Incidence of Spontaneous Abortion After Amniocentesis: Influence of Placental Localization and Past Obstetric and Gynecologic History

E. Andreasen, K. Kristoffersen
  • Department of Obstetrics and Gynecology, Odense University Hospital, Odense, Denmark
Further Information

Publication History

Publication Date:
04 March 2008 (online)

ABSTRACT

The influence of the localization of the placenta and some technical problems associated with the performance of amniocentesis (AC) on the incidence of spontaneous abortion (SA) after AC was evaluated in a prospective study comprising all women (2276) referred for AC at the University Hospital in Odense during a 7-year period.
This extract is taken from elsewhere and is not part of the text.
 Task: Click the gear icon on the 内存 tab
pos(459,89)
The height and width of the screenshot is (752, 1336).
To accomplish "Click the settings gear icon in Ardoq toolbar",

Women with predisposing factors for SA were excluded from this analysis, which comprised 1545 women. Of these, 1289 women had an AC and 256 were judged not to need an AC after ultrasonographic examination. The localization of the placenta per se had no influence on the incidence of SA. However, if the placenta was covering the whole anterior wall so that perforation of the placenta could not be avoided, or if more than one insertion was necessary, or there was macroscopic blood contamination in the amniotic fluid, the risk of SAwas increased by a factor 4 to 5. The influence of previous obstetric or gynecologic complications on the incidence of SA was also examined. In this analysis the data from women with first trimester hemorrhage in the present pregnancy were included and the study population therefore consisted of 1594 women. Of these, 1318 had an AC, and 276 had ultrasound scanning only. Patients with one or more previous pregnancies with fetal loss had a significantly greater risk of SA after AC than patients with no previous pregnancies or successfully completed pregnancies. Two subgroups with special problems, namely, women with previous complaint of infertility of at least 2 years' duration and women with first trimester bleeding, also had an increased risk of SA. However, this risk was not increased by AC. The group with a history of infertility had a remarkably high incidence of malformations and fetal loss. A more detailed analysis of this problem is required before a positive correlation between these two parameters is definitely proved. It is concluded that the obstetric and gynecologic anamnesis must be taken into consideration when counseling pregnant women before genetic amniocentesis. Careful ultrasound scanning is valuable to minimize risk for SA after AC.